'Perdi minha loja e tudo que tinha', diz cristão vítima do Estado Islâmico no Iraque
Primeiro, eles fugiram para o norte e a cidade de Irbil. Agora, cerca de 1.800 cristãos iraquianos de Mossul e arredores, expulsos por militantes do grupo autointitulado Estado Islâmico, encontraram abrigo na vizinha Jordânia.
Há 1.600 anos que Mossul está no coração da cultura cristã no Iraque. Até meados deste ano, quando os cristãos locais foram forçados a se converter ao islã, fugir ou morrer.
"Minha filha foi a primeira a nascer no exílio", diz Abu Safwan, carregando a pequena criança em seus braços, em meio ao barulho dos deslocados cristãos iraquianos abrigados em um centro católico nos arredores da capital jordaniana, Amã.
"Militantes do Estado Islâmico nos arrancaram e nos expulsaram do nosso país. Saímos de Mossul quebrados", diz Safwan. "Eles tomaram nossas casas e empresas e mataram nosso bispo Faraj e os padres Ragheed e Boulous. Como a gente vai poder voltar para lá?"
No início deste mês, a Organização das Nações Unidas disse que militantes do Estado Islâmico cometeram diversos abusos de direitos humanos e "atos de violência de natureza cada vez mais sectária no Iraque".
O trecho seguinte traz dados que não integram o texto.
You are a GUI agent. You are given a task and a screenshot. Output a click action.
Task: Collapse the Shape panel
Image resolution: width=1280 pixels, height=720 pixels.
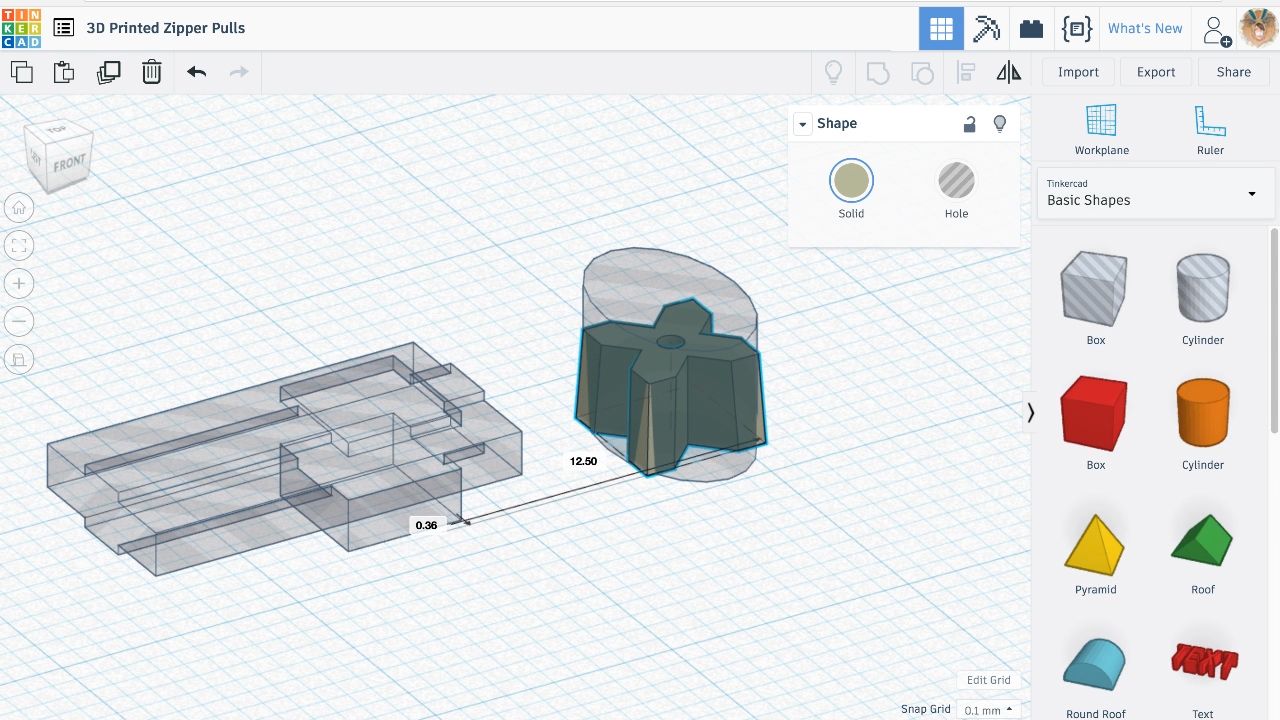point(802,123)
A entidade alegou que o grupo realizou possíveis crimes de guerra, incluindo execuções em massa, uso de crianças como soldados e o sequestro de mulheres e meninas para serem usadas como escravas sexuais.
'N' de cristão
Os cristãos também dizem que o Estado Islâmico cometeu "crimes contra a humanidade" contra eles e outras minorias do Iraque, como os yazidis, e pedem ajuda internacional.
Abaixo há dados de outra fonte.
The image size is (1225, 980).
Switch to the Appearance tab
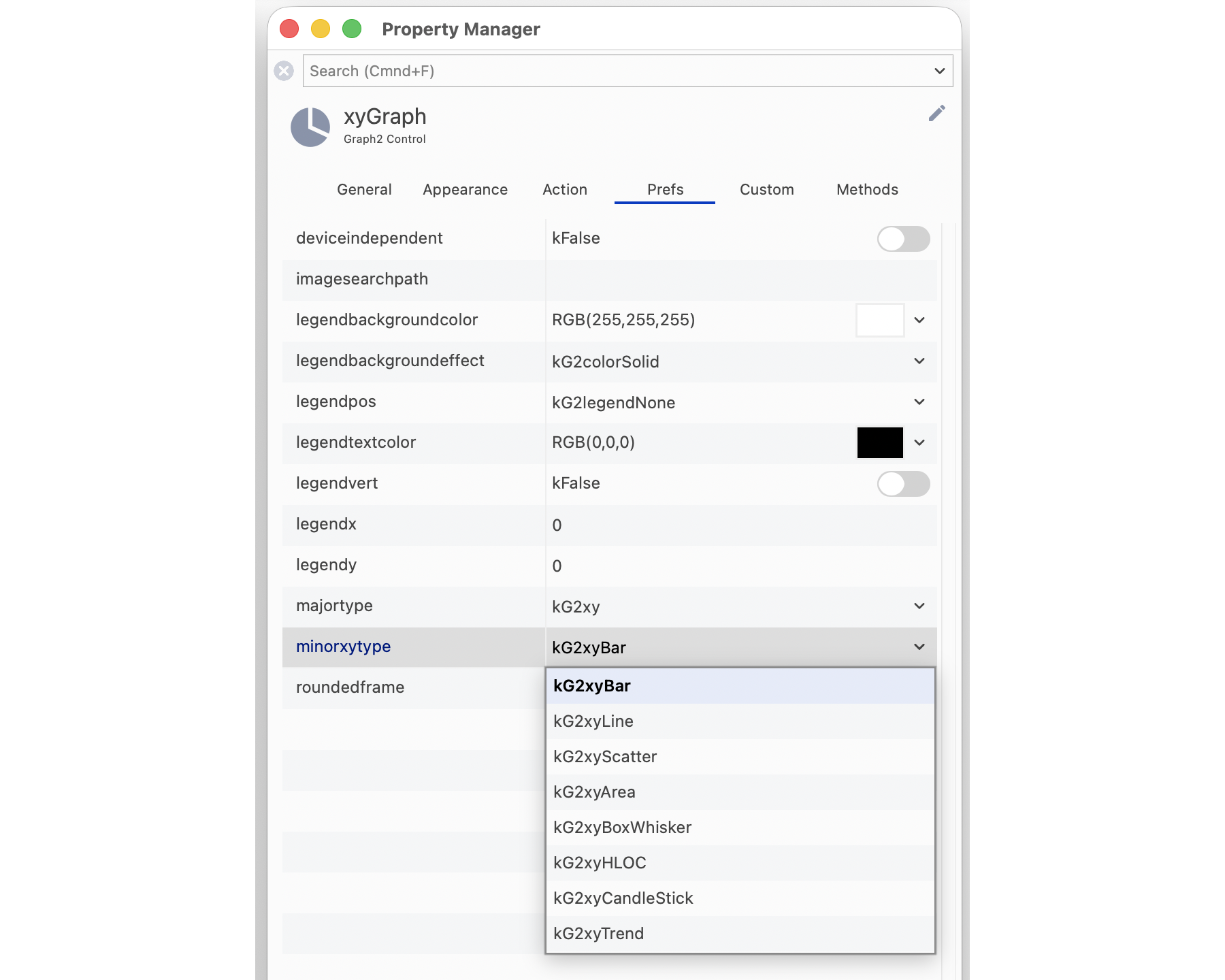coord(465,190)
"Eles colocaram uma letra vermelha 'N' na minha casa, de 'nasrani', que significa cristão em árabe, e declarou que ela era propriedade do Estado Islâmico. Perdi minha loja, tudo o que eu já tive na vida", disse Abu Suleiman, de 60 anos, também de Mossul.
"Como vou viver depois disso? Todos os nossos direitos humanos foram violados. Agora, eu ouvi que um militante do Afeganistão está vivendo na casa da minha família. Isto é inaceitável para nós", diz ele, balançando a cabeça.
Os sete membros da família Suleiman fugiram para a área de controle curdo no norte do Iraque e dormiram sob árvores antes de chegarem à Jordânia.
"Nós só sobrevivemos porque fugimos da cidade no início da manhã. Outros cristãos tiveram seus carros, ouro, dinheiro e até mesmo fraldas roubadas por militantes do Estado Islâmico."
A maioria está, agora, sem dinheiro, após ter fugido apenas com as roupas do corpo, e depende da generosidade dos outros.
Os iraquianos vieram à convite do rei jordaniano Abdullah 2º, com apoio da agência de ajuda humanitária católica Cáritas. O último grupo chegou na semana passada.
'Cidade virou um beco'
O empresário Jassam Hanna disse que Mossul foi transformada em um "beco escuro (típico de) filme" após ser tomada pelo Estado Islâmico em junho.
"Homens circularam pelas ruas com espadas. Como isso pode estar acontecendo no século 21? Não há humanidade no Iraque. Ele está morto", disse ele, com raiva, a representantes católicos e muçulmanos jordanianos.
O pai de Hanna construiu um negócio próspero ao longo dos últimos 40 anos, com três lojas, disse ele. Mas, depois da ocupação pelo 'Estado Islâmico', um militante disse a Hanna que ele deveria "pagar" para manter sua loja.
Além disso, o cristão, de 33 anos, disse que um adolescente chegou à casa da família e anunciou ser o novo "governador."
"Ele declarou que a região fazia parte do Estado Islâmico, incluindo a minha casa e propriedade. Basta. Isto é propriedade da minha família e nós trabalhamos para isso", diz Hanna. "Mas, no final, tivemos que fugir para (salvar) nossas vidas", diz Suleiman.
Os refugiados cristãos dizem que nem tropas iraquianas nem americanas foram a Mossul para ajudá-los quando o 'Estado Islâmico' sitiou a segunda maior cidade do Iraque.
"Os Estados Unidos não fizeram nada por Mossul quando os cristãos foram forçados a fugir da cidade", diz Suleiman. "Foi uma história diferente quando Saddam Hussein invadiu o Kuwait em 1990."
Os EUA iniciaram uma ofensiva aérea contra alvos do Estado Islâmico em agosto, num esforço para ajudar yazidis presos no Monte Sinjar escaparem dos militantes.
John Allen, enviado americano para a coalizão contra o grupo, disse recentemente que a campanha militar para retomar Mossul poderá levar até um ano para ser planejada, pois exige grande preparação.